Duvarlar her zaman tek parça ve büyük ölçekli olmak zorunda değil. Bazen parça parça ve küçük boyutlardaki duvarlar da insanı insandan ayırır. Tam da bu noktada ülkemizde ilk örneklerinin TOKİ aracılığıyla gerçekleştirildiği duvarlarla çevrili, güvenlikli site örneklerini hatırlamakta fayda var. Yine bir göç sorununun gündemde olduğu, büyük şehirlere iç göçün arttığı ve gecekondu bölgelerinin yaygınlaştığı dönemde, gecekondular hayatta kalmak için bir şekilde birlikte yaşamanın mecburi olduğu yerleşim alanlarıydı. Birlikte yaşamanın getirdiği değerler, dayanışma duygusu solun değerleriyle örtüştüğünden bu bölgelerde devrimci pratiklerin yükselişe geçmesine imkân tanıyordu.
Ancak yoğun baskılarla güç kaybeden solun geride bıraktığı boşluğun yerine duvarlar örüldü. Bu sefer örülen duvarlar iki komşu ülke arasında değil, iki komşu aile arasında gerçekleşti. Gecekondu bölgelerinin etap etap parsellenerek duvarlarla çevrili siteler halini alması bir yandan iktidarın rant politikalarıyla uyuşurken bir yandan da örülü duvarlar içinde hem sınıf ayrımını artıran hem de iktidarın kendi ideolojisini daha rahat yayabileceği mekânlar yarattı.

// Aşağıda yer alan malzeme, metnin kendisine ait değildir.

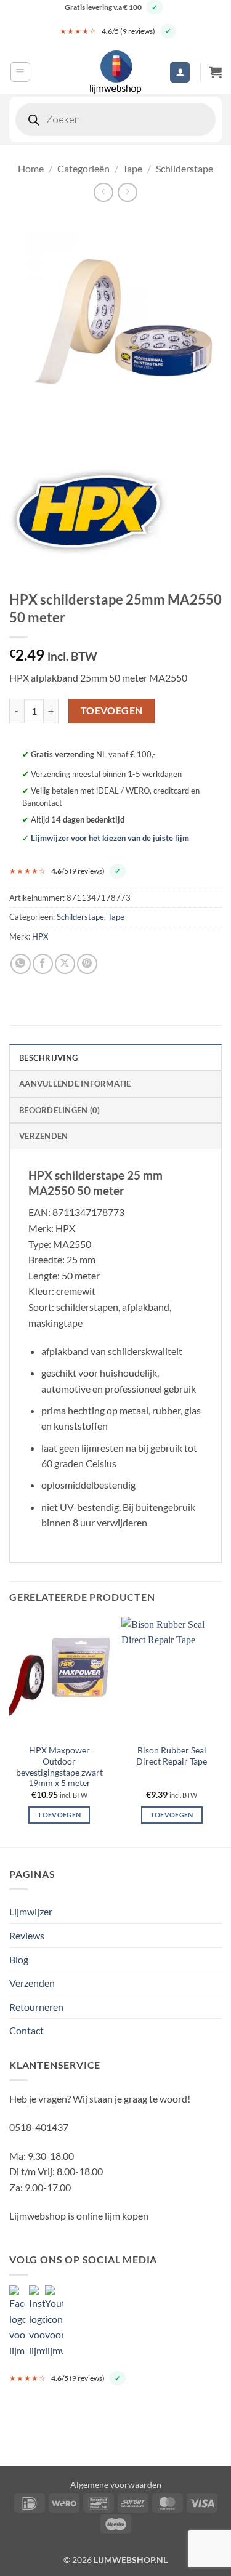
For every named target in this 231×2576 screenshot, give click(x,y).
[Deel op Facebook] (43, 964)
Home (31, 168)
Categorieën (83, 168)
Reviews (26, 1935)
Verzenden (32, 1983)
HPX (40, 936)
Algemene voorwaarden (115, 2484)
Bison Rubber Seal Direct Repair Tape (171, 1755)
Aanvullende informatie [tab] (75, 1084)
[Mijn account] (180, 72)
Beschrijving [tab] (48, 1058)
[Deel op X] (65, 964)
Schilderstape (184, 168)
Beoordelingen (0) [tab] (59, 1110)
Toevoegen (112, 710)
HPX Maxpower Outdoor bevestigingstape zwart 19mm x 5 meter (59, 1766)
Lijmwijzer (30, 1911)
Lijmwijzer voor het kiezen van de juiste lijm (110, 838)
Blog (18, 1959)
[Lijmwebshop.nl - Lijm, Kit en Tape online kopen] (116, 72)
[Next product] (103, 192)
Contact (26, 2030)
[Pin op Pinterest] (87, 964)
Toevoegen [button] (59, 1815)
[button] (20, 72)
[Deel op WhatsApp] (20, 964)
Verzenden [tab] (43, 1136)
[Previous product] (127, 192)
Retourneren (36, 2007)
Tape (132, 168)
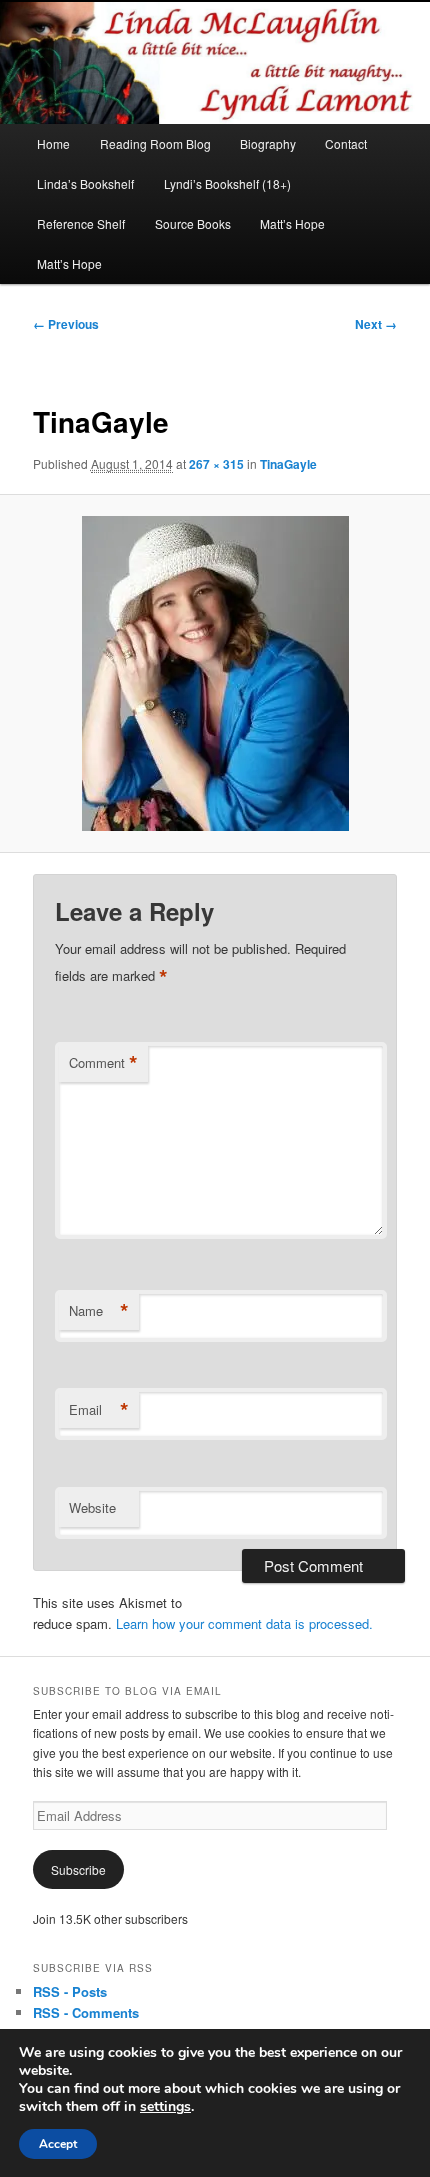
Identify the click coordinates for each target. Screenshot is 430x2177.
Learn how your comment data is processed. (244, 1623)
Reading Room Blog (155, 143)
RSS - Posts (70, 1991)
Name (99, 1311)
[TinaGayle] (214, 673)
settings (165, 2107)
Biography (268, 143)
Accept (58, 2144)
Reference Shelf (81, 223)
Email (99, 1410)
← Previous (66, 324)
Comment (103, 1063)
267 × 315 (216, 464)
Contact (346, 143)
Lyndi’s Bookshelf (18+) (227, 183)
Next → (376, 324)
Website (92, 1507)
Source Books (193, 223)
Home (53, 143)
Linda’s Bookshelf (85, 183)
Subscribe (78, 1869)
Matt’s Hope (292, 223)
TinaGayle (288, 464)
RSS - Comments (86, 2012)
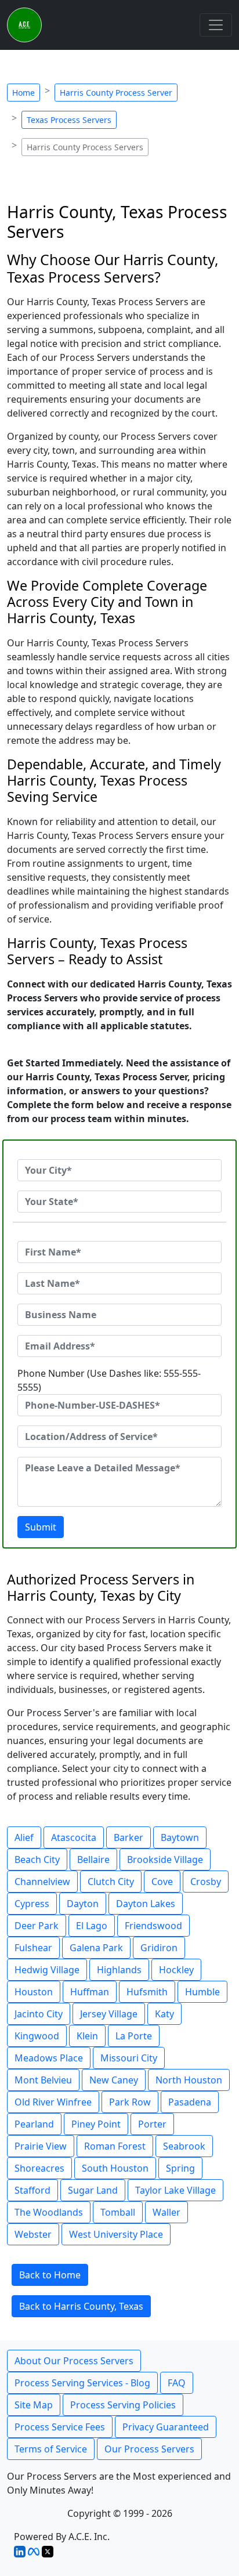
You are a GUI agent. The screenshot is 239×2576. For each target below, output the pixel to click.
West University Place (116, 2234)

Artık sadece sayısı gittikçe artan kapalı konut bölgelerinde değil; AVM’ler, yoksul sınıfların yaşadıkları bölgeleri mutenalaştırmak için dikilen sergi binaları, kütüphaneler gibi kamusal mekanlarda da duvarlar yükseliyor. Yaşadığımız evlerde, gün içinde gittiğimiz mekanlarda sürekli duvarlarla karşılaşıyoruz. Duvarlar sadece fiziksel olarak bizi birbirimizden ayırmıyor. Çevremizi saran duvarlar bize kendi duvarlarımızı inşa etmemizi de öğütlüyor. Birbirimizi görmeyi, birbirimize dokunmayı, birlikte yaşamayı, dayanışmayı da bir yaşam pratiği olmaktan çıkartıyor, yalnızca felaket anlarında birbirimizi hatırlıyoruz.

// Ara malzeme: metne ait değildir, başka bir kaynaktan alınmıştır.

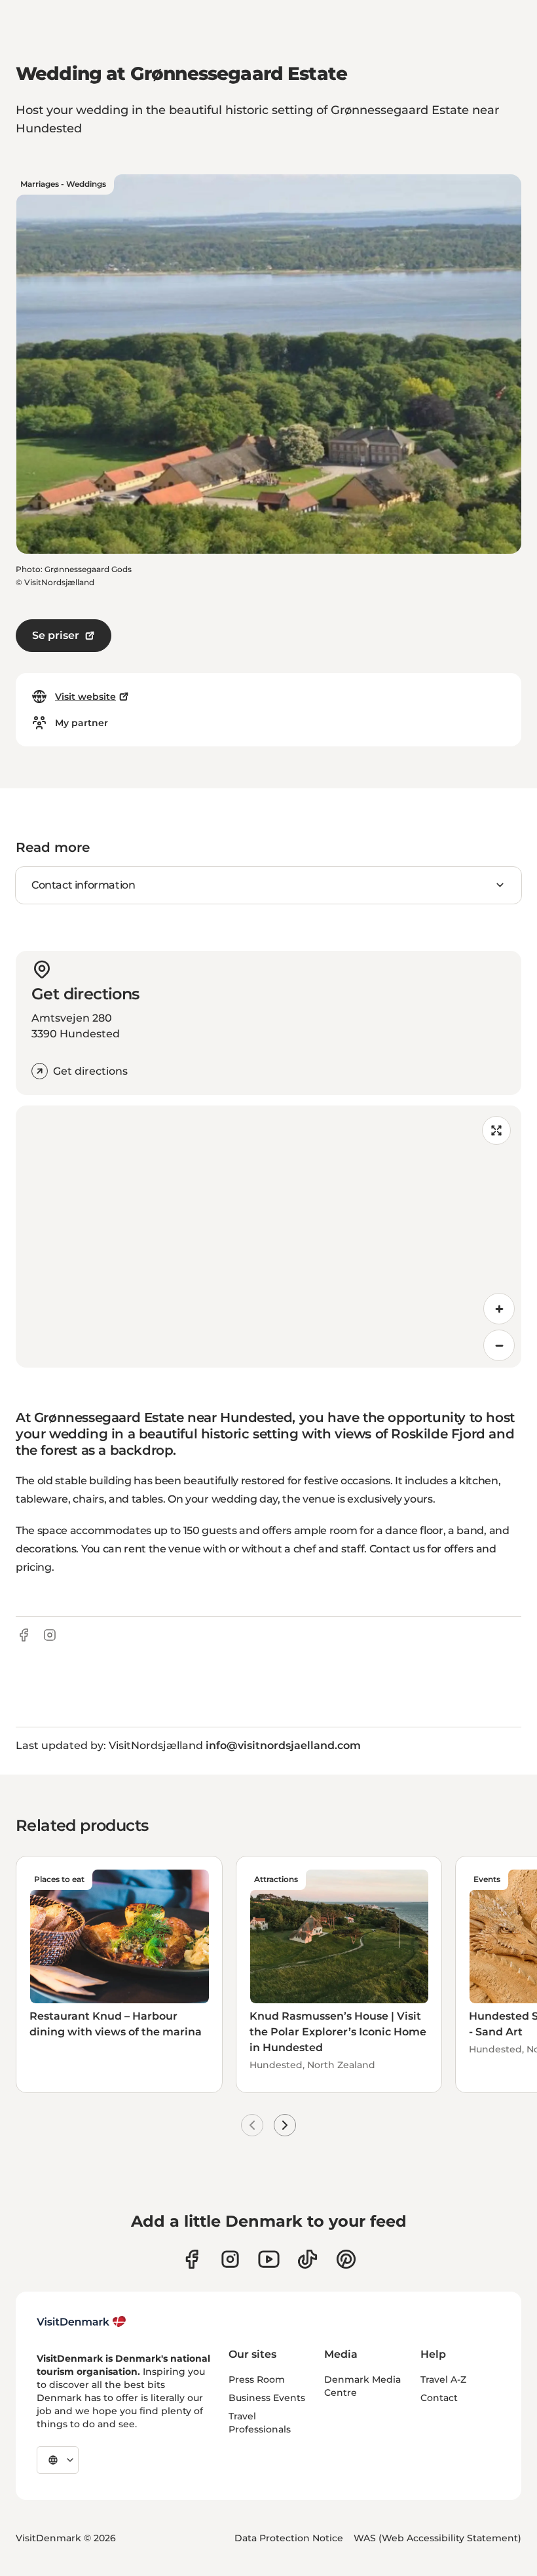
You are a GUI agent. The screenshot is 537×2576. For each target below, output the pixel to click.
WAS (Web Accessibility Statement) (437, 2538)
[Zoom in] (499, 1308)
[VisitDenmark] (81, 2321)
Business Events (267, 2398)
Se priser (55, 635)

Kendimize ördüğümüz duvarlar aslında güçlünün güçsüze karşı, sermayedarın emekçilere karşı, sarayın kendi halkına karşı ördüğü büyük duvarları gizliyor. Kendimize ördüğümüz duvarlardan kurtulabilirsek, dayanışmayı, birlikte yaşamayı tekrar hatırlayabilirsek eğer biz ezilen tüm kesimlere karşı kurulmuş büyük duvarın ötesinde gerçekten neler döndüğünü görebiliriz. Ursula K. Le Guin’in Mülksüzler romanının giriş kısmında söylediği gibi “Bir duvar var… Bütün duvarlar gibi iki anlamlı, ikiyüzlüydü. Neyin içeride, neyin dışarıda olduğu, duvarın hangi yanından baktığınıza bağlıydı.”. Kimin içeride kimin dışarıda olduğu sorusu ancak o duvarın tepesine çıkıp bakabildiğimizde mümkün. Üreten, eşit, demokratik, laik, insanca bir yaşam isteyen çoğunluğun mu yoksa her geçen gün gittikçe zenginleşen, dünyayı yağmalayarak yaşanmaz bir hale çeviren barbar azınlığın mı?
Roma tiyatrolarını Antik Yunan tiyatrolarından ayıran en önemli mimari özelliklerinden birisi sahne duvarının yükseltilerek seyircinin doğayla olan diyaloğunu tamamen kesmek ve tüm dikkatini sahnedeki kurguya yöneltmek olmuştu. Bugün de sahne duvarının arkasındakilerin yazdığı oyunu sessizce izlemek ve yeri geldiğinde alkışlamak zorunda bırakılıyoruz. Fakat bu oyun bizim hayallerimizle örtüşmüyor. Biraz bir dikkatimiz dağılsa, gözümüzün önünde oynanan oyundan kafamızı çevirip birbirimize baksak, bu yaşananların bir grup azınlığın kendi iktidarlarını devam ettirebilmek için bize oynadıkları bir oyun olduğunu göreceğiz. Tam karşımıza örülen duvarın ötesinde başka bir dünyanın mümkün olduğunu birbirimize bakıp, ayağa kalkıp, oyunu terk edip, dışarıya çıktığımızda farkına varacağız.